Sunday, September 7, 2008 - 12:37PM EST

Treatment Options for Parkinson's Disease

Surgical Therapy for Parkinson's Disease

Surgical intervention was relatively common for the treatment of Parkinson's disease before the introduction of levodopa. It then fell out of practice but is now being re-evaluated as new surgical techniques become available.

Surgery may be recommended as a treatment for:

  • Young-Onset Parkinson's Disease patients for whom drugs do not adequately control the symptoms and who have no evidence of cognitive impairment or other medical problems
  • Patients of any age with advanced stage Parkinson's disease who are no longer responsive to medication and who suffer from disabling tremors or associated Parkinson's disease symptoms such as motor fluctuations or dyskinesia
  • Parkinson's disease patients of any age who have a significantly impaired quality of life

Surgery for Parkinson's disease is often done under local anesthesia. Surgery is not curative and is intended only to relieve symptoms of Parkinson's disease. Since the symptoms which may warrant surgery are associated with advanced Parkinson's disease, surgical intervention is not considered to be an option for early Parkinson's disease.

Currently, there are four types of surgical procedures that may be considered for Parkinson's disease patients:

  • Pallidotomy
  • Thalamotomy
  • Deep Brain Stimulation (DBS)
  • Fetal Tissue Transplantation

If your doctor recommends surgery for Parkinson's disease, it is important to confirm coverage for these procedures with your health insurance carrier before undergoing surgery.

Pallidotomy

Pallidotomy involves the destruction of part of the globus pallidus (GPi) area of the brain which controls movement. A wire probe is inserted into the GPi and the precise target location is identified by MRI. The probe is heated by radio-waves to a temperature that destroys the tissue around it. Since the reduction and loss of dopamine cause overactivity in the GPi, destruction of part of the tissue restores the balance needed for controlled movement.

Pallidotomy is performed to treat:

  • Peak-dose dyskinesias (uncontrolled movements that occur when levodopa is at its highest concentration in the blood)
  • "Wearing-off" dystonia (muscle spasms at the lowest concentration of levodopa as the medication wears off)
  • Bradykinesia and tremor are sometimes targeted but the surgery is not as effective for these symptoms

Pallidotomy can be performed in one of two ways:

  • Unilateral pallidotomy - a portion of the tissue on only one side of the brain is destroyed (ablated) which improves motor control on the opposite side of the body and has a moderate effect on dyskinesia on the same side as the ablation.

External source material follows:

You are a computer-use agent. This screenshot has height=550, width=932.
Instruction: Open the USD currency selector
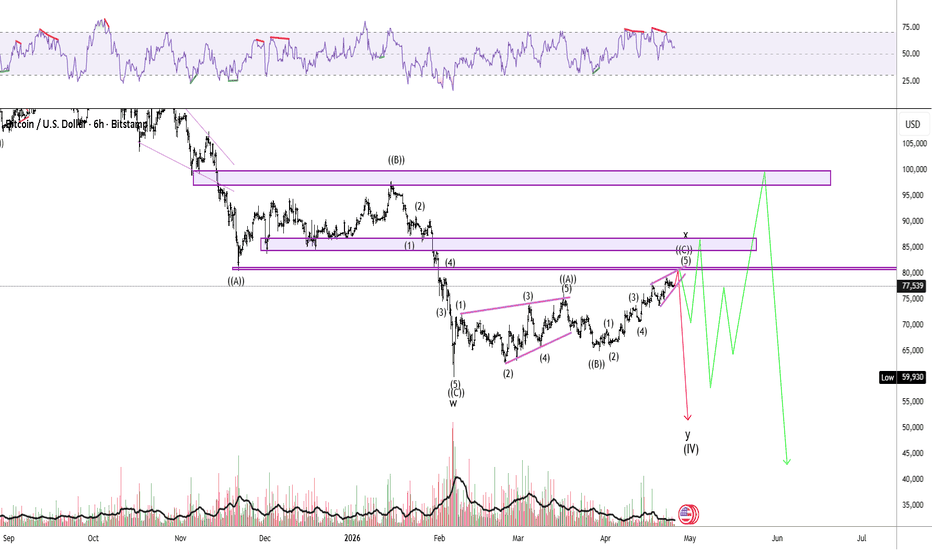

  • Bilateral pallidotomy - tissue is ablated (destroyed) on both sides of the brain.

At this point, results of unilateral pallidotomy are more promising than for bilateral pallidotomy. There is evidence that after pallidotomy, some patients can tolerate a higher dose of levodopa. Pallidotomy is most effective in patients under the age of 70 but may be performed on older patients as well.

There are complications in approximately 10-20% of patients undergoing the pallidotomy procedure. There is a risk that the probe can strike a blood vessel causing a stroke. There is also the risk of damaging other parts of the brain.